The rigor with which information on clinical medicine is assessed is increasing. Students, regulatory agencies, and increasingly, patients and representatives in industry will not rely on evidence based on expert opinion and case series to decide the best diagnostic and treatment methods. In deed, these are now regarded as the least powerful forms of information on which to base medical decision making. Only in the legal profession does such information still trump vigorous science. When, for example, one tells officials at the Food and Drug Administration or a person in a drug company who is deciding whether to pursue a treatment for cerebral vasospasm that this condition causes cerebral infarction and poor outcome, so that preventing vasospasm would be beneficial, they will ask to see the data supporting this contention. They also want quantitative data on every aspect of this pathway. Several such encounters led us to search the world literature to find the evidence. The first purpose of this manuscript is therefore to de termine what evidence exists to support the pathway from SAH to vasospasm to cerebral infarction to poor outcome.
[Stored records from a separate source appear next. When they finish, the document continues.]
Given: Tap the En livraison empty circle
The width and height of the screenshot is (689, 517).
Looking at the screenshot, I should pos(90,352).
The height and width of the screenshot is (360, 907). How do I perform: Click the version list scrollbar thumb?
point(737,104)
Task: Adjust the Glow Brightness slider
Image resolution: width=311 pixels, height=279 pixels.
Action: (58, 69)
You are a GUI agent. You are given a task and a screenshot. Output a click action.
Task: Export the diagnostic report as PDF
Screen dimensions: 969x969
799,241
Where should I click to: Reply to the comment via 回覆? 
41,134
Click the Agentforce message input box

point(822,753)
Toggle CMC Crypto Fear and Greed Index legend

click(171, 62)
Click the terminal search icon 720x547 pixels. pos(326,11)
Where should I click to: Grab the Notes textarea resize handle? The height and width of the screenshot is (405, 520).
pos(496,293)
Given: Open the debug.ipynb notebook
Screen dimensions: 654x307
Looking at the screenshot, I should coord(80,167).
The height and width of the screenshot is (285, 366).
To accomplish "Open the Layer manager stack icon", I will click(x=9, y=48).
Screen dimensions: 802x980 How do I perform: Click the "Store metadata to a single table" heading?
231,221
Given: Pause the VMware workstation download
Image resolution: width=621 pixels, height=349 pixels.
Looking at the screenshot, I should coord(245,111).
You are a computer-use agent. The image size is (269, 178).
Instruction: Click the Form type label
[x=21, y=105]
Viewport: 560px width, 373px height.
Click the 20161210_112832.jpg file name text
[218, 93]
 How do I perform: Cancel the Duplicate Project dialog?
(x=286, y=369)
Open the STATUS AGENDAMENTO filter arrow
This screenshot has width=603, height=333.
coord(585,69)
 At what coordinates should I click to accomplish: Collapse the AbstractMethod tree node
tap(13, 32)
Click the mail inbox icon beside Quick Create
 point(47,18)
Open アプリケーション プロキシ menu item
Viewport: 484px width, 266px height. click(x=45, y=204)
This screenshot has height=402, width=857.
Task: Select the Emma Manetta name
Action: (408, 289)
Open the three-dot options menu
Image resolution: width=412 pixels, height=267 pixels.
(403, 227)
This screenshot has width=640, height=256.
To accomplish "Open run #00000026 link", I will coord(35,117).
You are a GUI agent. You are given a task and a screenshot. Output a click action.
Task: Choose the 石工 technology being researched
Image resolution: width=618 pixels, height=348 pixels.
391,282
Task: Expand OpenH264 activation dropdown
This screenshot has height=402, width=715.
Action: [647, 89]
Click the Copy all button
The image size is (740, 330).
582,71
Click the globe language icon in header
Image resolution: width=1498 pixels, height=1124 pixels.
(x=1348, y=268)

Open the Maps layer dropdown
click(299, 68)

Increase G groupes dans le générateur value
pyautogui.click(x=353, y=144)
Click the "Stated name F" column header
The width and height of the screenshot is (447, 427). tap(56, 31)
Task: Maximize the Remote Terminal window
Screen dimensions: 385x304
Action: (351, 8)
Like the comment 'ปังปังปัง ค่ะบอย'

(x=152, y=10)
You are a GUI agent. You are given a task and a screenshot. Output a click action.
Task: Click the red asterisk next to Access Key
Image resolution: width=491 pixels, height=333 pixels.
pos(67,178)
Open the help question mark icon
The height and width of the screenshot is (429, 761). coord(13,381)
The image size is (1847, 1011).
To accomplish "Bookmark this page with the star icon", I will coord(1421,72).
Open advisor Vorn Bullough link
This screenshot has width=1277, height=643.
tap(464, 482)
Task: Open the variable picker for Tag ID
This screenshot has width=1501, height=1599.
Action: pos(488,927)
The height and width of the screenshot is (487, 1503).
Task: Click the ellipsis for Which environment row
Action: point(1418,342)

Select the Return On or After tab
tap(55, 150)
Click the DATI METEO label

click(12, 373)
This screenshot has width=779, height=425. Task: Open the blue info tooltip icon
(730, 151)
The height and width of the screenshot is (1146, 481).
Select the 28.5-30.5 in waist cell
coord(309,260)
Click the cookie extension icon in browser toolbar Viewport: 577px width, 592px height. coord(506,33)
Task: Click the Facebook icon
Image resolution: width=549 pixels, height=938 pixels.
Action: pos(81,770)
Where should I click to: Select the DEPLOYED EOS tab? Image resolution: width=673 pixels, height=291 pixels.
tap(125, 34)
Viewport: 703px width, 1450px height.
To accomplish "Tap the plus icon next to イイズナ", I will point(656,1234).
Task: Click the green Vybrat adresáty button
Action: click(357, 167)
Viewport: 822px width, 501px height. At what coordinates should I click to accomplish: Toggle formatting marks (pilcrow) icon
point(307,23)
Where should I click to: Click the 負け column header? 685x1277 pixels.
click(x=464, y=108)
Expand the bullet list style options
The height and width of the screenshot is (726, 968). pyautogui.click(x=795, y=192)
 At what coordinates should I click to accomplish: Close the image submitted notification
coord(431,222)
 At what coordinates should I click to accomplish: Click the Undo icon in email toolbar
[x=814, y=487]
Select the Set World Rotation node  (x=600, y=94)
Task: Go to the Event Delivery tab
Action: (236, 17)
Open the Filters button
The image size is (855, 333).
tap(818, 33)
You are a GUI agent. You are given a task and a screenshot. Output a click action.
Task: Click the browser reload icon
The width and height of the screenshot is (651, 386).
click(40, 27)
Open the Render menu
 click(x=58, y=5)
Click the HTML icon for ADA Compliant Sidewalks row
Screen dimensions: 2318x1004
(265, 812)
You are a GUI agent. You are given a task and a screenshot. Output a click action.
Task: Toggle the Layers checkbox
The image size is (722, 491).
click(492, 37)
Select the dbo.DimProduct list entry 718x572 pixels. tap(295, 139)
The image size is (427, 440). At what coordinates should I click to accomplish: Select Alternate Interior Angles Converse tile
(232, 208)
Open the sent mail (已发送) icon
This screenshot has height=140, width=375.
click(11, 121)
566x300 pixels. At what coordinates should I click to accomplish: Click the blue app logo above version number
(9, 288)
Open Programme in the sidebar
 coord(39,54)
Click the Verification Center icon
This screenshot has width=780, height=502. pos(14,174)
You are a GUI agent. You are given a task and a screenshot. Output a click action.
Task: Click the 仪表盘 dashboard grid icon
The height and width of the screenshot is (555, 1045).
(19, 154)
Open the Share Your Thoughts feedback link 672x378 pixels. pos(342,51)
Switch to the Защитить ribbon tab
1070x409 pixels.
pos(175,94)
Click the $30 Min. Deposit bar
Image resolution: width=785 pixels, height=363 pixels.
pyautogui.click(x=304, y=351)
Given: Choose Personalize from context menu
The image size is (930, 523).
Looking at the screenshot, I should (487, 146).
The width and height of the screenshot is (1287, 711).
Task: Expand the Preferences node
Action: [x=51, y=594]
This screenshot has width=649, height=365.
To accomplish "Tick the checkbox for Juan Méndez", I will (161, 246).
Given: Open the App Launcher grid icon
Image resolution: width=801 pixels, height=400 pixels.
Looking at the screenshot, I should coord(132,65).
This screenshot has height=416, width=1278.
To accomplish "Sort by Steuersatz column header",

There are additional reasons for doing this. If such a path were strongly supported by data of a high level of evidence, then this would be a first step in developing the use of angiographic vasospasm and possibly cerebral infarction as surrogate markers for outcome in future clinical trials conducted to evaluate interventions for delayed cerebral vasospasm. Other criteria for surrogate end points are required, for instance, that they make sense pathophysiologically and that they respond to treatment in parallel with a patient-based, long-term outcome measure, but the first step is to establish the relationship outlined here.